Chen Pingjun, El Hussein Siba, Xing Fuyong, Aminu Muhammad, Kannapiran Aparajith, Hazle John D, Medeiros L Jeffrey, Wistuba Ignacio I, Jaffray David, Khoury Joseph D, Wu Jia
Department of Imaging Physics, The University of Texas MD Anderson Cancer Center, Houston, TX 77030, USA.
Department of Pathology, University of Rochester Medical Center, Rochester, NY 14642, USA.
Cancers (Basel). 2022 May 13;14(10):2398. doi: 10.3390/cancers14102398.

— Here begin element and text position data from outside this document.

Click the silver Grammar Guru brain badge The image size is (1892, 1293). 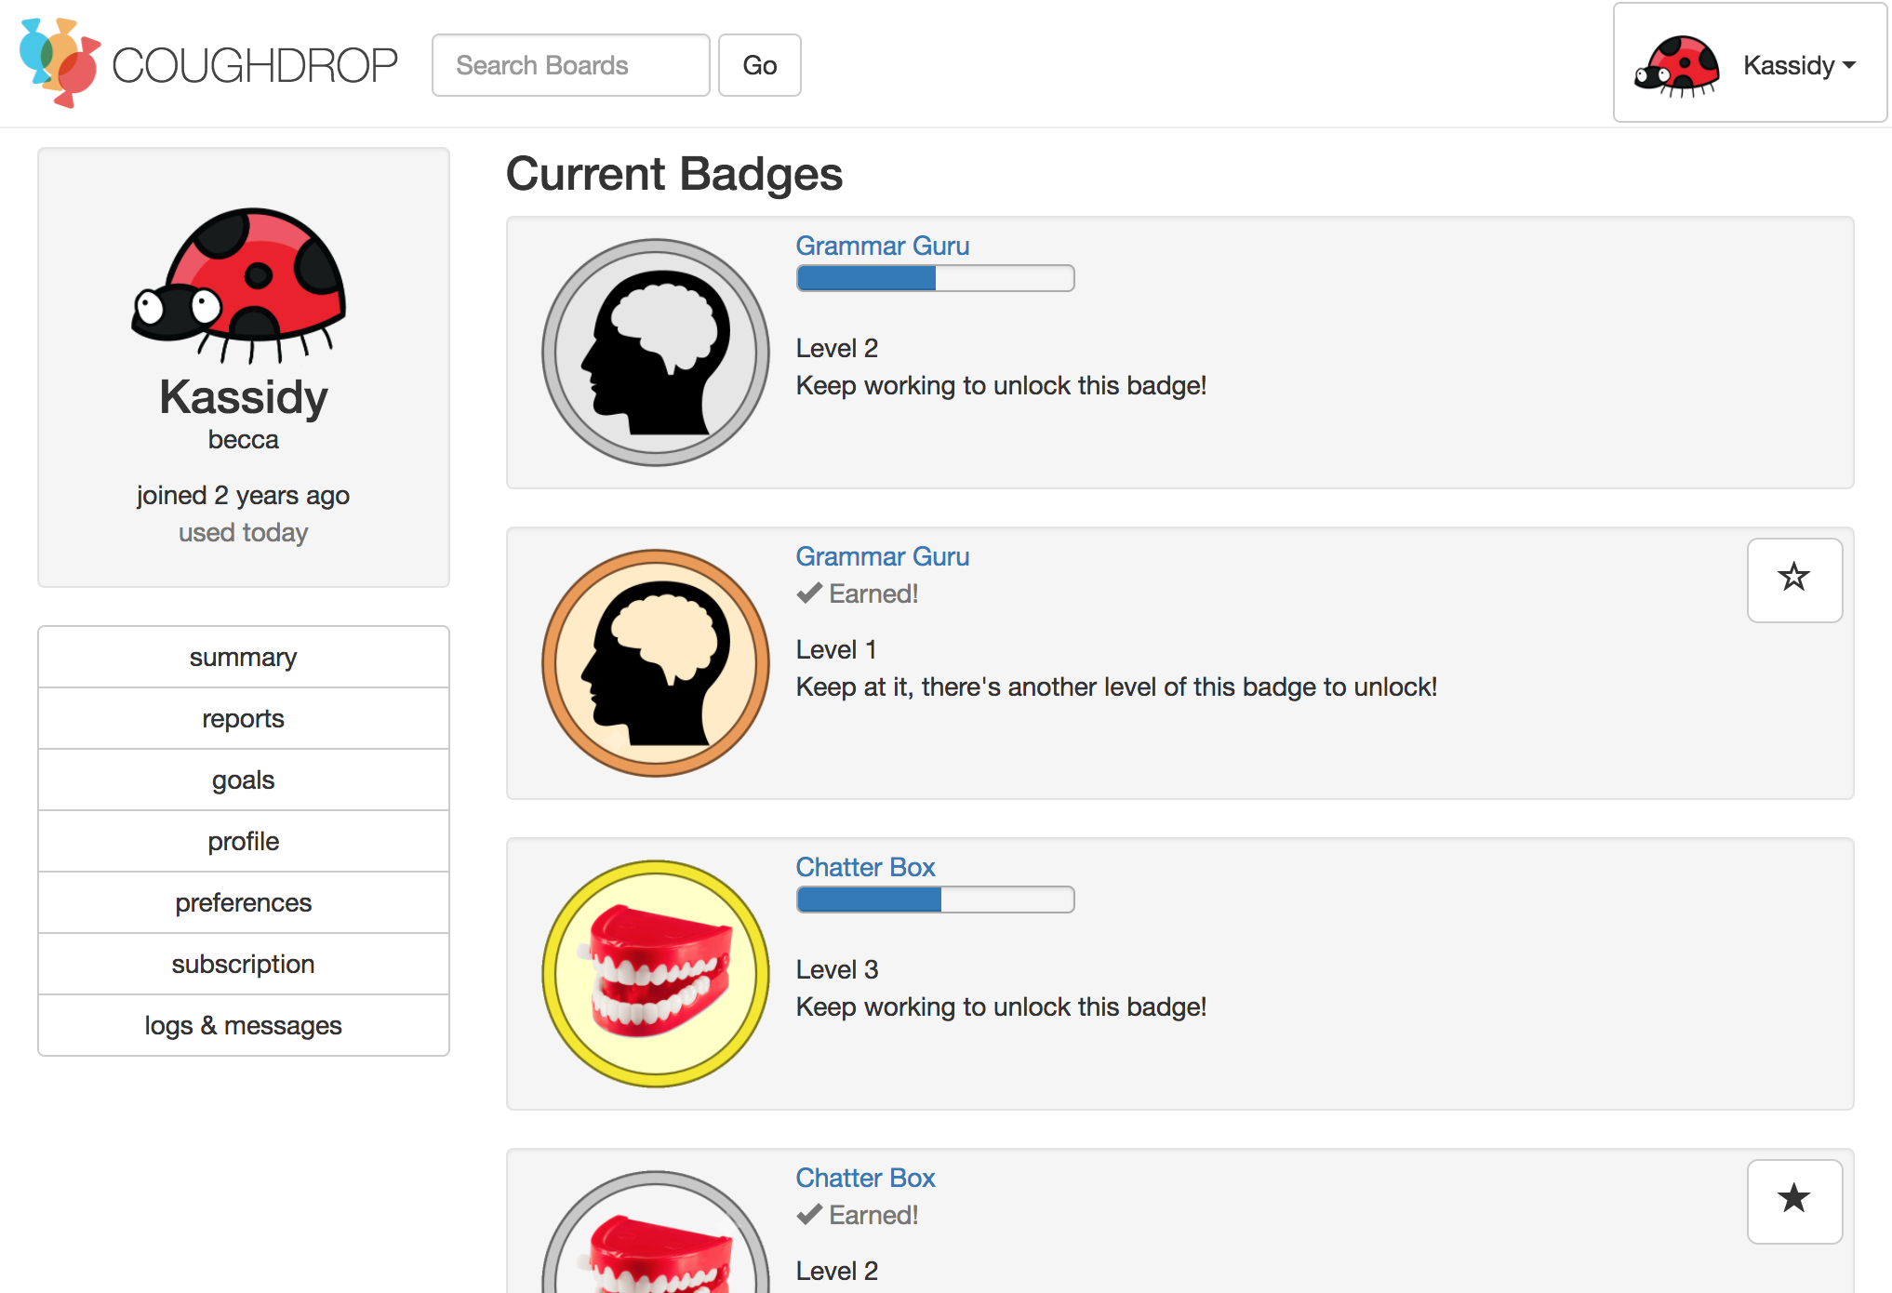click(656, 353)
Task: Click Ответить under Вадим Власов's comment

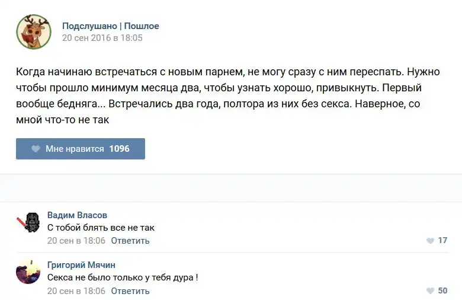Action: coord(130,241)
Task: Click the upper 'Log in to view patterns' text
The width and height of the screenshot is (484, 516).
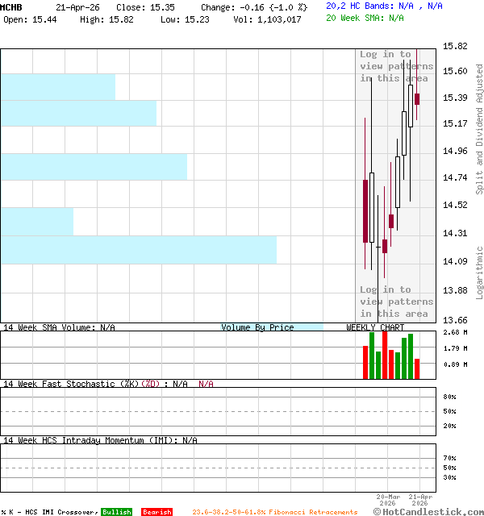Action: tap(396, 66)
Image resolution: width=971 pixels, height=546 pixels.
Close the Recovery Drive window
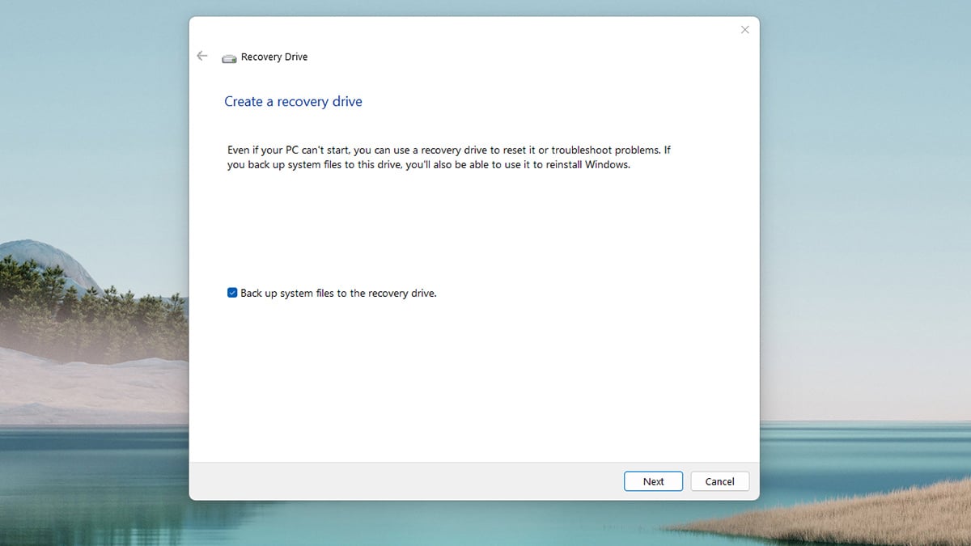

Identifying the progression of chronic lymphocytic leukemia (CLL) to accelerated CLL (aCLL) or transformation to diffuse large B-cell lymphoma (Richter transformation; RT) has significant clinical implications as it prompts a major change in patient management. However, the differentiation between these disease phases may be challenging in routine practice. Unsupervised learning has gained increased attention because of its substantial potential in data intrinsic pattern discovery. Here, we demonstrate that cellular feature engineering, identifying cellular phenotypes via unsupervised clustering, provides the most robust analytic performance in analyzing digitized pathology slides (accuracy = 0.925, AUC = 0.978) when compared to alternative approaches, such as mixed features, supervised features, unsupervised/mixed/supervised feature fusion and selection, as well as patch-based convolutional neural network (CNN) feature extraction. We further validate the reproducibility and robustness of unsupervised feature extraction via stability and repeated splitting analysis, supporting its utility as a diagnostic aid in identifying CLL patients with histologic evidence of disease progression. The outcome of this study serves as proof of principle using an unsupervised machine learning scheme to enhance the diagnostic accuracy of the heterogeneous histology patterns that pathologists might not easily see.
识别慢性淋巴细胞白血病(CLL)进展为加速期慢性淋巴细胞白血病(aCLL)或转化为弥漫性大B细胞淋巴瘤(里氏转化;RT)具有重大临床意义,因为这会促使患者管理发生重大变化。然而,在常规实践中区分这些疾病阶段可能具有挑战性。无监督学习因其在数据内在模式发现方面的巨大潜力而受到越来越多的关注。在这里,我们证明,与混合特征、监督特征、无监督/混合/监督特征融合与选择以及基于补丁的卷积神经网络(CNN)特征提取等替代方法相比,通过无监督聚类识别细胞表型的细胞特征工程在分析数字化病理切片时提供了最稳健的分析性能(准确率 = 0.925,AUC = 0.978)。我们通过稳定性和重复分割分析进一步验证了无监督特征提取的可重复性和稳健性,支持其作为一种诊断辅助手段用于识别有疾病进展组织学证据的CLL患者。本研究结果证明了使用无监督机器学习方案提高病理学家可能不易察觉的异质性组织学模式诊断准确性的原理。